BioMEMS & Nanotechnology

The rapidly evolving field of BioMEMS and Nanotechnology provides several diverse lines of investigation. Aaron J. Fleischman, Ph.D., and Shuvo Roy, Ph.D., use microelectronics, microfabrication and micromachining technologies as enabling technology to improve medical diagnostics and therapies by reducing device size and cost. Their collaborative studies involve engineering micro-/nanometer-sized features for tissue engineering, protein analyses, assays, and cell interrogation; among the applications being developed are miniaturized versions of drug delivery systems, transducers for ultrasound images, and in situ telemetrically monitored pressure/temperature sensors for minimally invasive surgery/follow-up. Maciej Zborowski, Ph.D., investigates magnetic flow cell sorting for various diagnostic and therapeutic applications, such as rapid screening for cancer cells in blood or blood-forming stem-cell transplantation (with CCF’s Taussig Cancer Center) and in model cell systems of human peripheral lymphocytes, cultured cell lines, and samples donated by patients, such as bone marrow. Continuous magnetic flow sorting is a high-speed, gentle process, with high specificity and high recovery of sorted fractions via cell tagging (e.g., via an iron-doped polymeric nanoparticle developed with Bar-Ilan University in Israel).
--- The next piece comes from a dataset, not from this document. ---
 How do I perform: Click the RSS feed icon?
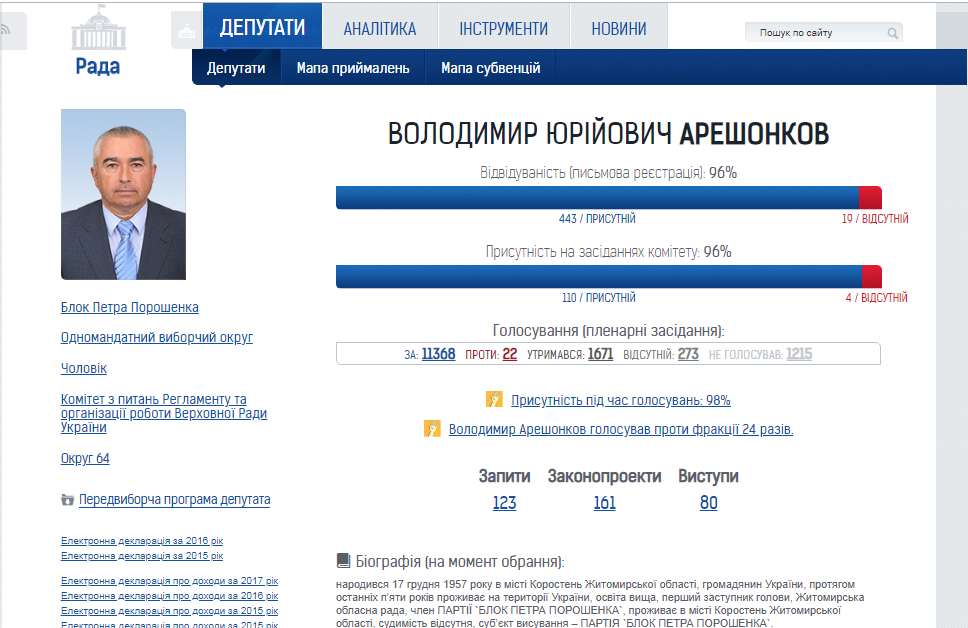coord(8,32)
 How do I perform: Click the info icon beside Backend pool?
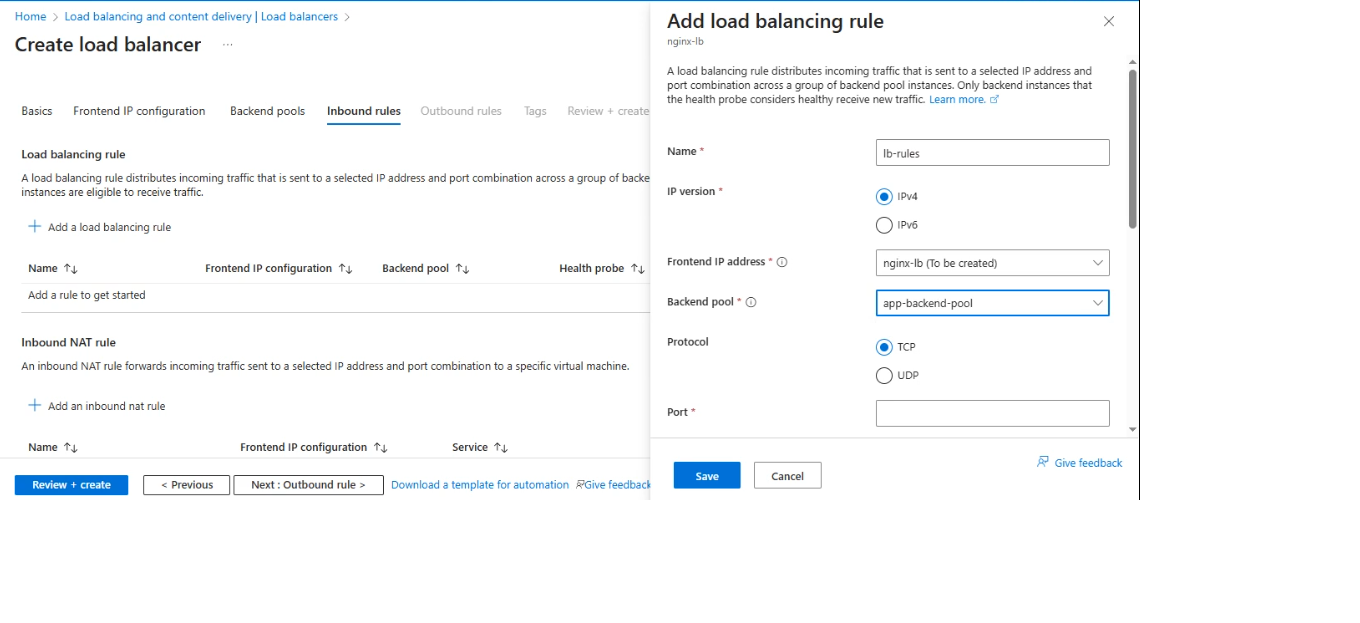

Cell Tracking Velocimetry, developed with the Ohio State University, can analyze individual cell velocities of hundreds of cells at a time, yielding data about the population average and dispersion, based on quadrupole and dipole magnetic fields, which can sort some 10 million cells/second with 70% recovery of target cells and be optimized for increased fractionation resolution and speed. P. Stephen Williams, Ph.D., builds mathematical models of field-flow fractionation using quadrupole magnets. His work informs the design of devices for cell separation.